Every line from the one with "Image resolution: width=588" to the one with "Task: Choose 不限 for 通顺度要求", including those two, is to be copied exactly; all other lines of the entries below are left out.
** Stored data follows **
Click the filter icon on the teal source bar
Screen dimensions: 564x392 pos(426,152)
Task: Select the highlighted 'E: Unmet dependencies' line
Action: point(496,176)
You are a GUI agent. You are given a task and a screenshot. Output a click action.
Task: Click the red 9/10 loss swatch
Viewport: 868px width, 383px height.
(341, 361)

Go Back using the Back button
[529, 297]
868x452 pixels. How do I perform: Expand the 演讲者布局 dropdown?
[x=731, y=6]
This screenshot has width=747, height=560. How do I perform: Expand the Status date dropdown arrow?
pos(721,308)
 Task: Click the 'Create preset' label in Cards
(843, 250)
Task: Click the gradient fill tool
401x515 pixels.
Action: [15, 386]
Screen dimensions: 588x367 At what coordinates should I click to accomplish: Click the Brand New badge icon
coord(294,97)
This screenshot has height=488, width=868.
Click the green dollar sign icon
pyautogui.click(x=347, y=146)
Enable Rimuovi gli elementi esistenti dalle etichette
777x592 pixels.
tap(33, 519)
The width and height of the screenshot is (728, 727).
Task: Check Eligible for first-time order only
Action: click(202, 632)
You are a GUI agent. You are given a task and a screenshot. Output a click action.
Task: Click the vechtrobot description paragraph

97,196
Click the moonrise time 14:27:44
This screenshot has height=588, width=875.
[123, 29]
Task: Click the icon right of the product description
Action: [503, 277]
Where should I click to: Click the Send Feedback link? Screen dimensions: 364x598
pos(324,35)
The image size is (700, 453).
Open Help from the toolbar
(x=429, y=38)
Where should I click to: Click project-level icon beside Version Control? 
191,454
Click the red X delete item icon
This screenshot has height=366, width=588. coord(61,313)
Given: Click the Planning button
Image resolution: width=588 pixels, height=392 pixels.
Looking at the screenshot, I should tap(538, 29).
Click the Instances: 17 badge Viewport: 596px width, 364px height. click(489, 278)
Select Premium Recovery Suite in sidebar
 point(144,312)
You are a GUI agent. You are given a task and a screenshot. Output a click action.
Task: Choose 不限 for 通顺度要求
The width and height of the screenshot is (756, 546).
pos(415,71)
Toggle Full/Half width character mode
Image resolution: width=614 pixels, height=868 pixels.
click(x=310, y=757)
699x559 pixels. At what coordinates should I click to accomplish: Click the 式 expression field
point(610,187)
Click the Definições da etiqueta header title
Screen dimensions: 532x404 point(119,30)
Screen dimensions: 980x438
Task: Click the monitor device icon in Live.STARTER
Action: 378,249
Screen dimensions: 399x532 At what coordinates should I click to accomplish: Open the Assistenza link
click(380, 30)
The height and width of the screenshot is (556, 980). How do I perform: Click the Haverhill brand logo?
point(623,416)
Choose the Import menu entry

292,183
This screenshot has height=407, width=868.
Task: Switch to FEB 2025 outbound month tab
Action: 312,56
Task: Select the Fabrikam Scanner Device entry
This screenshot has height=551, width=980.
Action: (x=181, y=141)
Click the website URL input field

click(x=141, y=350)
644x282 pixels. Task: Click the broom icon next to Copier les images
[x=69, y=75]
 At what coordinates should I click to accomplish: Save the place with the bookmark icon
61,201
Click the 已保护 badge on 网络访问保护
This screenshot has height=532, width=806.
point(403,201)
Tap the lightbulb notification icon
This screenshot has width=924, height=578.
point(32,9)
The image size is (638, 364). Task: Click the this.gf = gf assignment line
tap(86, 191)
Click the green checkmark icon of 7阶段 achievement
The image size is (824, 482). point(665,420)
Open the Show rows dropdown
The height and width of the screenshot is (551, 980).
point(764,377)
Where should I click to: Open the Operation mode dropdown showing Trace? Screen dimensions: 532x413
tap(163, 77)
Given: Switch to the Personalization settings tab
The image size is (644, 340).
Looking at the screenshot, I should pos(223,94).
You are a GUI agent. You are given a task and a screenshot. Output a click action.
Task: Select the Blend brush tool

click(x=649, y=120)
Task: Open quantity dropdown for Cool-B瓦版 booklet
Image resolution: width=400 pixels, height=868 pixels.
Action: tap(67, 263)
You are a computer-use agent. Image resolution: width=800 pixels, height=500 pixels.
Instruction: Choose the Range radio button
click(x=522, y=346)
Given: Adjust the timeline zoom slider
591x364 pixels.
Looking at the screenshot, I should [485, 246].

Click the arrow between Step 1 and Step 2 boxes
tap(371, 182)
** End of Stored data **
Your response:
Image resolution: width=588 pixels, height=392 pixels.
Looking at the screenshot, I should tap(538, 29).
Click the Instances: 17 badge Viewport: 596px width, 364px height. click(489, 278)
Select Premium Recovery Suite in sidebar
 point(144,312)
You are a GUI agent. You are given a task and a screenshot. Output a click action.
Task: Choose 不限 for 通顺度要求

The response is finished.